◆ **Problem**
Transcribe the entries exactly. Start at the top, stop after the line with "Task: Click the 577 likes count", and omit every picture.

*** Opening Input data ***

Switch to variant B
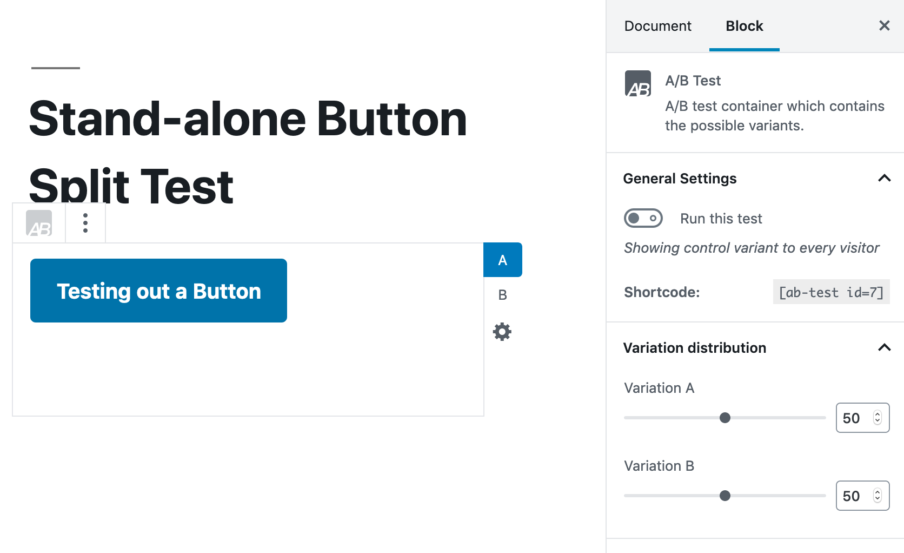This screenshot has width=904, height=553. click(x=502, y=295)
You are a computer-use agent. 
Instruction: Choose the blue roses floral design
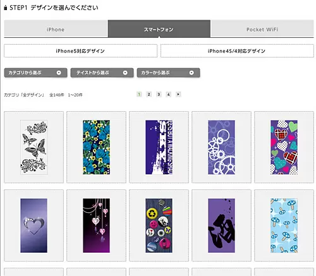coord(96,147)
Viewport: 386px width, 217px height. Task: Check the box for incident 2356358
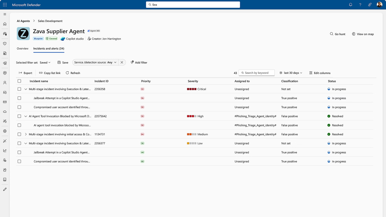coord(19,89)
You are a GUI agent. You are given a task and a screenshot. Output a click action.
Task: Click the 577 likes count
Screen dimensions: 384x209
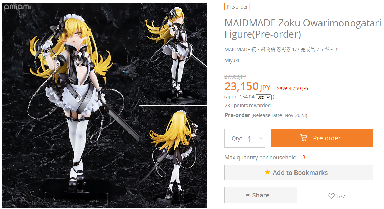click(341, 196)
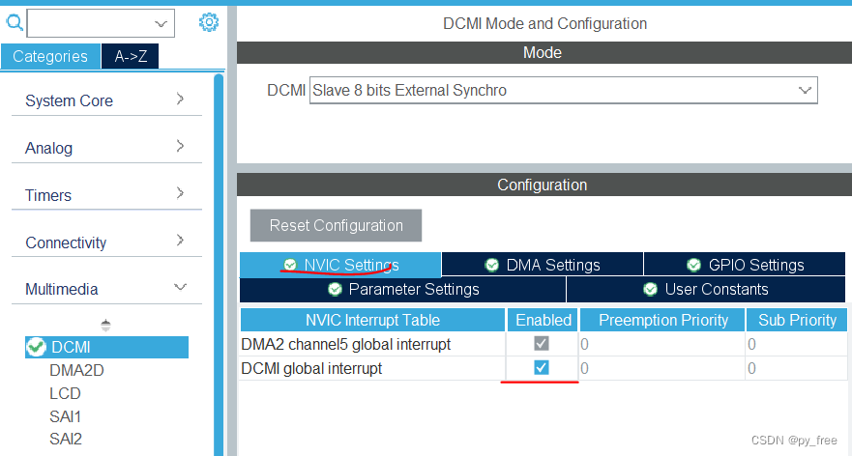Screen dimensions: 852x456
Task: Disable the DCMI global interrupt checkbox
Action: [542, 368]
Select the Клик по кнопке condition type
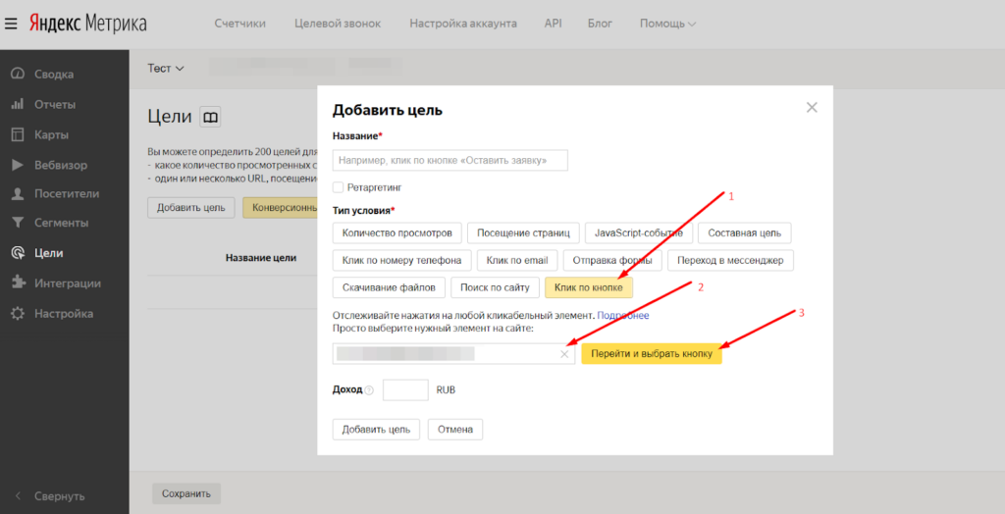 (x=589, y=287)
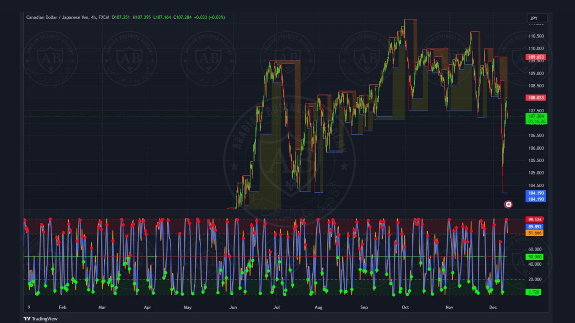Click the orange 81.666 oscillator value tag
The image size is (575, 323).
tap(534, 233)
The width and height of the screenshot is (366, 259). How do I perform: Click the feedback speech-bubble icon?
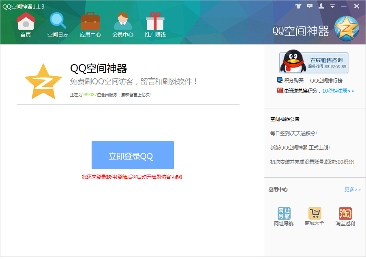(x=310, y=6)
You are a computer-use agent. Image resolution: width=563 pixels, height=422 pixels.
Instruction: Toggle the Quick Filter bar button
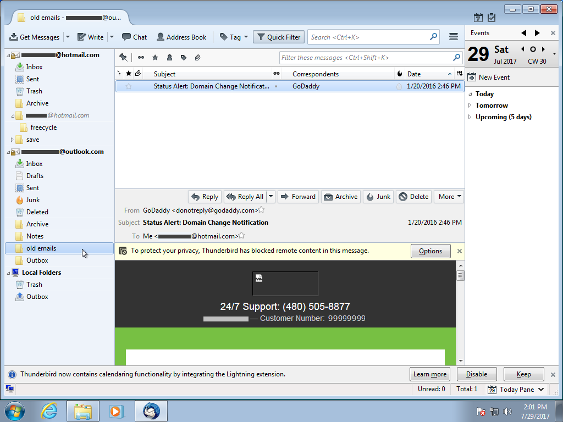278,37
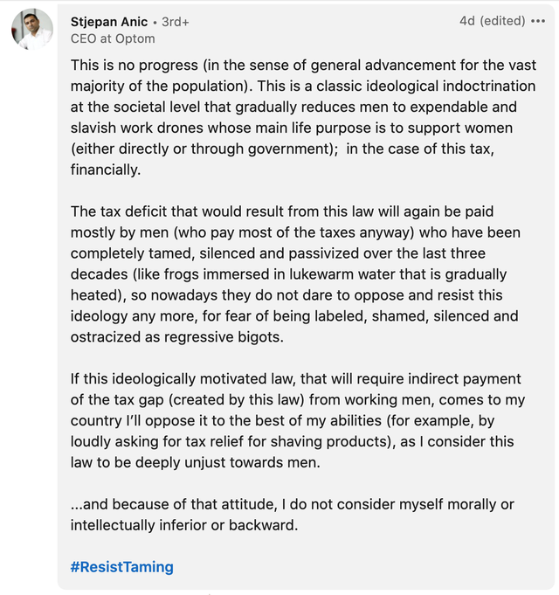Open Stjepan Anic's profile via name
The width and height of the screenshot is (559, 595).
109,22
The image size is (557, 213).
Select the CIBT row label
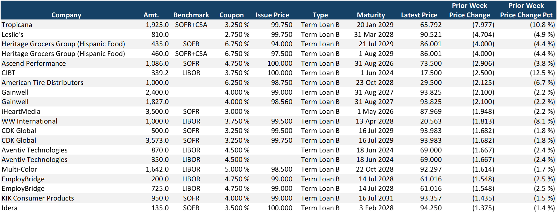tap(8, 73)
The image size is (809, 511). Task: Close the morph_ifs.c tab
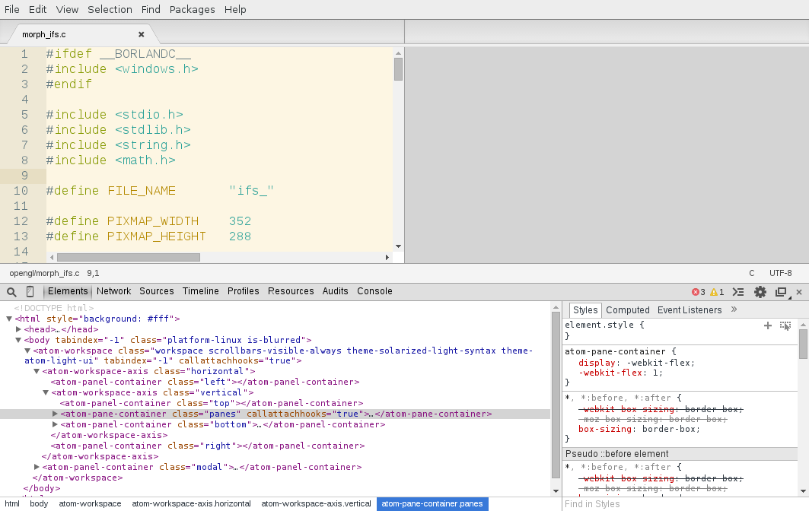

*** Closing Input data ***

◆ **Solution to the problem**
Switch to variant B
This screenshot has width=904, height=553. click(x=502, y=295)
You are a computer-use agent. 
Instruction: Choose the blue roses floral design
coord(96,147)
Viewport: 386px width, 217px height. Task: Check the box for incident 2356358
coord(19,89)
You are a GUI agent. You are given a task and a screenshot. Output a click action.
Task: Click the 577 likes count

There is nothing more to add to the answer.